Shortly after World War I, Sissle joined forces with performer Eubie Blake to form a vaudeville music duo, "The Dixie Duo". After vaudeville, the pair began work on a musical revue, Shuffle Along, which incorporated many songs they had written, and had a book written by F. E. Miller and Aubrey Lyles. When it premiered in 1921, Shuffle Along became the first hit musical on Broadway written by and about African Americans. The musicals also introduced hit songs such as "I'm Just Wild About Harry" and "Love Will Find a Way."
In 1923, Sissle made two films for Lee DeForest in DeForest's Phonofilm sound-on-film process. They were Noble Sissle and Eubie Blake featuring Sissle and Blake's song "Affectionate Dan", and Sissle and Blake Sing Snappy Songs featuring "Sons of Old Black Joe" and "My Swanee Home". Blake also made a third film in Phonofilm, playing his composition "Fantasy on Swanee River". These three films are preserved in the Maurice Zouary film collection at the Library of Congress.

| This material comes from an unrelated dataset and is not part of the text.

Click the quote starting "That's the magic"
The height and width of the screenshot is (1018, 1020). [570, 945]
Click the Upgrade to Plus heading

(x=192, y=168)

James Hubert Blake (February 7, 1887 – February 12, 1983) was an American composer, lyricist, and pianist of ragtime, jazz, and popular music. In 1921, Blake and long-time collaborator Noble Sissle wrote the Broadway musical Shuffle Along, one of the first Broadway musicals to be written and directed by African Americans. Blake's compositions included such hits as, "Bandana Days", "Charleston Rag", "Love Will Find A Way", "Memories of You", and "I'm Just Wild About Harry".